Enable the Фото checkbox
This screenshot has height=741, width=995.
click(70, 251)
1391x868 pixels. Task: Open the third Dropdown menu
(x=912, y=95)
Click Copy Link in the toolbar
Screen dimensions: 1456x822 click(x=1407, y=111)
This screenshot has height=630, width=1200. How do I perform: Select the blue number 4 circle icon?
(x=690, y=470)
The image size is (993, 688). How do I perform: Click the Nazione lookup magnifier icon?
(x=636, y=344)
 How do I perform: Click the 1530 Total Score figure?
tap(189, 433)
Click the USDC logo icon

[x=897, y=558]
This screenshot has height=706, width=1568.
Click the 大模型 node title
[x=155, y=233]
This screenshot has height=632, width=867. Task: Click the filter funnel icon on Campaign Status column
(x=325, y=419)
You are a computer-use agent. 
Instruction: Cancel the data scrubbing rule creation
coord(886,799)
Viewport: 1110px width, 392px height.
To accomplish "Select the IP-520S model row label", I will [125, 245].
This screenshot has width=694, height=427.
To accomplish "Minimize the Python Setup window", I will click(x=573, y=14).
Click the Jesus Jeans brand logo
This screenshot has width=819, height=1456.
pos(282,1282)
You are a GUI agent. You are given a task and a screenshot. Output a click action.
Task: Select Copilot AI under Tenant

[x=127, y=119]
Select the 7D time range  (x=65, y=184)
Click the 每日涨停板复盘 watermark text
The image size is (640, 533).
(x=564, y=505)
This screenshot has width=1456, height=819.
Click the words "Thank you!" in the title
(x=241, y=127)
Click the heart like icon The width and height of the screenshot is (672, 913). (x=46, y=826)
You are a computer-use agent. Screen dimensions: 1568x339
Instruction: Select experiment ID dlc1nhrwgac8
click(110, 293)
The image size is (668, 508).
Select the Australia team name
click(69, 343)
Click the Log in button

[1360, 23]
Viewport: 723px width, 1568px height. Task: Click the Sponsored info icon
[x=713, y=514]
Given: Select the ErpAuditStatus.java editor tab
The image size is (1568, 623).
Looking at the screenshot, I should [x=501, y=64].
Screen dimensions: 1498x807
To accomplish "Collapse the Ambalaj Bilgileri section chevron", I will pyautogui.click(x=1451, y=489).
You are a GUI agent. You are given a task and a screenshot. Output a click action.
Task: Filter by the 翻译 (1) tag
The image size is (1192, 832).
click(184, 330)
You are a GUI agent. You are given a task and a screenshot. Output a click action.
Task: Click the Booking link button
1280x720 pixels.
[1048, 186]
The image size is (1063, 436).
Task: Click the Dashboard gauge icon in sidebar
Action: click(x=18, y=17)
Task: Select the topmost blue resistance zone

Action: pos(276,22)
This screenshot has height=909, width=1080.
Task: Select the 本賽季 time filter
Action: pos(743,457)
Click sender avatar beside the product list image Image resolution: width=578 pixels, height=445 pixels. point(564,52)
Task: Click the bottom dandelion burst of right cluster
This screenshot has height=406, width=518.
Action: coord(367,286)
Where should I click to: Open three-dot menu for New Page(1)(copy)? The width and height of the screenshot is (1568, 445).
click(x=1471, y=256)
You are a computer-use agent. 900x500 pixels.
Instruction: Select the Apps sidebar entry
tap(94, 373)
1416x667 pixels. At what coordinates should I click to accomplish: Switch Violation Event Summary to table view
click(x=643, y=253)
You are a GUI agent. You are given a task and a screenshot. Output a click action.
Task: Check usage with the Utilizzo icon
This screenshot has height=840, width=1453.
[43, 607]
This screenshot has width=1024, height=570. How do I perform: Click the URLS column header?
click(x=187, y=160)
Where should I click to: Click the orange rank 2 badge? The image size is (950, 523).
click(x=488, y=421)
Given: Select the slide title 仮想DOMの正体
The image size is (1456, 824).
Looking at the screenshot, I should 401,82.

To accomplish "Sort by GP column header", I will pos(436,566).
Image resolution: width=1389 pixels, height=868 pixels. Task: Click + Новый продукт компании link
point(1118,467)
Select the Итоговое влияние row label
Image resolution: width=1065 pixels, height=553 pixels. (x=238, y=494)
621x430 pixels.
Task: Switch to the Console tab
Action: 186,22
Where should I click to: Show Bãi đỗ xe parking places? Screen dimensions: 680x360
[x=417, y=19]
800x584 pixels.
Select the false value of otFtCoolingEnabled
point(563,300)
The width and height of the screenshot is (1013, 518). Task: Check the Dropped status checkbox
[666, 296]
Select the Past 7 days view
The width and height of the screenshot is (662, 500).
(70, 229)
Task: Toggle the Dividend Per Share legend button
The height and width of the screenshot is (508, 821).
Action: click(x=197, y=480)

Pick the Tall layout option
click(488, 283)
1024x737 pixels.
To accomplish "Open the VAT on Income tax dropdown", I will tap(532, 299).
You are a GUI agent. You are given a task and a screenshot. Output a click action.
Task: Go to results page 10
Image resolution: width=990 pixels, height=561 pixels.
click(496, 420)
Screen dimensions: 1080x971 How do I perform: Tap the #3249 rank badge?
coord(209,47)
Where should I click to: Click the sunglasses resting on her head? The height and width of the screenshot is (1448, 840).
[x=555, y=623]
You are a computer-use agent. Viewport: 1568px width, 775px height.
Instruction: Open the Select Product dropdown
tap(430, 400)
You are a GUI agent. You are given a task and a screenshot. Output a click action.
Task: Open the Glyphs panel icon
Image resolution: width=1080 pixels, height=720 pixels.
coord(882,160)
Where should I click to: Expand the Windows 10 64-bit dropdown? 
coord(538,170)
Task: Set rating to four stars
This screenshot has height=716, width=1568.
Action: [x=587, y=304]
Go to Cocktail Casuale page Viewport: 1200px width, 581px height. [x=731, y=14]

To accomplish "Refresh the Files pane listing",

> ASSIGNMENT
Copy the full listing exactly.

> COMPLETED TASK
Enable the Фото checkbox
This screenshot has height=741, width=995.
click(70, 251)
1391x868 pixels. Task: Open the third Dropdown menu
(x=912, y=95)
Click Copy Link in the toolbar
Screen dimensions: 1456x822 click(x=1407, y=111)
This screenshot has height=630, width=1200. How do I perform: Select the blue number 4 circle icon?
(x=690, y=470)
The image size is (993, 688). How do I perform: Click the Nazione lookup magnifier icon?
(x=636, y=344)
 How do I perform: Click the 1530 Total Score figure?
tap(189, 433)
Click the USDC logo icon

[x=897, y=558]
This screenshot has height=706, width=1568.
Click the 大模型 node title
[x=155, y=233]
This screenshot has height=632, width=867. Task: Click the filter funnel icon on Campaign Status column
(x=325, y=419)
You are a computer-use agent. 
Instruction: Cancel the data scrubbing rule creation
coord(886,799)
Viewport: 1110px width, 392px height.
To accomplish "Select the IP-520S model row label", I will [125, 245].
This screenshot has width=694, height=427.
To accomplish "Minimize the Python Setup window", I will click(x=573, y=14).
Click the Jesus Jeans brand logo
This screenshot has width=819, height=1456.
pos(282,1282)
You are a GUI agent. You are given a task and a screenshot. Output a click action.
Task: Select Copilot AI under Tenant

[x=127, y=119]
Select the 7D time range  (x=65, y=184)
Click the 每日涨停板复盘 watermark text
The image size is (640, 533).
(x=564, y=505)
This screenshot has width=1456, height=819.
Click the words "Thank you!" in the title
(x=241, y=127)
Click the heart like icon The width and height of the screenshot is (672, 913). (x=46, y=826)
You are a computer-use agent. Screen dimensions: 1568x339
Instruction: Select experiment ID dlc1nhrwgac8
click(110, 293)
The image size is (668, 508).
Select the Australia team name
click(69, 343)
Click the Log in button

[1360, 23]
Viewport: 723px width, 1568px height. Task: Click the Sponsored info icon
[x=713, y=514]
Given: Select the ErpAuditStatus.java editor tab
The image size is (1568, 623).
Looking at the screenshot, I should [x=501, y=64].
Screen dimensions: 1498x807
To accomplish "Collapse the Ambalaj Bilgileri section chevron", I will pyautogui.click(x=1451, y=489).
You are a GUI agent. You are given a task and a screenshot. Output a click action.
Task: Filter by the 翻译 (1) tag
The image size is (1192, 832).
click(184, 330)
You are a GUI agent. You are given a task and a screenshot. Output a click action.
Task: Click the Booking link button
1280x720 pixels.
[1048, 186]
The image size is (1063, 436).
Task: Click the Dashboard gauge icon in sidebar
Action: click(x=18, y=17)
Task: Select the topmost blue resistance zone

Action: pos(276,22)
This screenshot has height=909, width=1080.
Task: Select the 本賽季 time filter
Action: pos(743,457)
Click sender avatar beside the product list image Image resolution: width=578 pixels, height=445 pixels. point(564,52)
Task: Click the bottom dandelion burst of right cluster
This screenshot has height=406, width=518.
Action: coord(367,286)
Where should I click to: Open three-dot menu for New Page(1)(copy)? The width and height of the screenshot is (1568, 445).
click(x=1471, y=256)
You are a computer-use agent. 900x500 pixels.
Instruction: Select the Apps sidebar entry
tap(94, 373)
1416x667 pixels. At what coordinates should I click to accomplish: Switch Violation Event Summary to table view
click(x=643, y=253)
You are a GUI agent. You are given a task and a screenshot. Output a click action.
Task: Check usage with the Utilizzo icon
This screenshot has height=840, width=1453.
[43, 607]
This screenshot has width=1024, height=570. How do I perform: Click the URLS column header?
click(x=187, y=160)
Where should I click to: Click the orange rank 2 badge? The image size is (950, 523).
click(x=488, y=421)
Given: Select the slide title 仮想DOMの正体
The image size is (1456, 824).
Looking at the screenshot, I should 401,82.

To accomplish "Sort by GP column header", I will pos(436,566).
Image resolution: width=1389 pixels, height=868 pixels. Task: Click + Новый продукт компании link
point(1118,467)
Select the Итоговое влияние row label
Image resolution: width=1065 pixels, height=553 pixels. (x=238, y=494)
621x430 pixels.
Task: Switch to the Console tab
Action: 186,22
Where should I click to: Show Bãi đỗ xe parking places? Screen dimensions: 680x360
[x=417, y=19]
800x584 pixels.
Select the false value of otFtCoolingEnabled
point(563,300)
The width and height of the screenshot is (1013, 518). Task: Check the Dropped status checkbox
[666, 296]
Select the Past 7 days view
The width and height of the screenshot is (662, 500).
(70, 229)
Task: Toggle the Dividend Per Share legend button
The height and width of the screenshot is (508, 821).
Action: click(x=197, y=480)

Pick the Tall layout option
click(488, 283)
1024x737 pixels.
To accomplish "Open the VAT on Income tax dropdown", I will tap(532, 299).
You are a GUI agent. You are given a task and a screenshot. Output a click action.
Task: Go to results page 10
Image resolution: width=990 pixels, height=561 pixels.
click(496, 420)
Screen dimensions: 1080x971 How do I perform: Tap the #3249 rank badge?
coord(209,47)
Where should I click to: Click the sunglasses resting on her head? The height and width of the screenshot is (1448, 840).
[x=555, y=623]
You are a computer-use agent. Viewport: 1568px width, 775px height.
Instruction: Open the Select Product dropdown
tap(430, 400)
You are a GUI agent. You are given a task and a screenshot. Output a click action.
Task: Open the Glyphs panel icon
Image resolution: width=1080 pixels, height=720 pixels.
coord(882,160)
Where should I click to: Expand the Windows 10 64-bit dropdown? 
coord(538,170)
Task: Set rating to four stars
This screenshot has height=716, width=1568.
Action: [x=587, y=304]
Go to Cocktail Casuale page Viewport: 1200px width, 581px height. [x=731, y=14]

To accomplish "Refresh the Files pane listing",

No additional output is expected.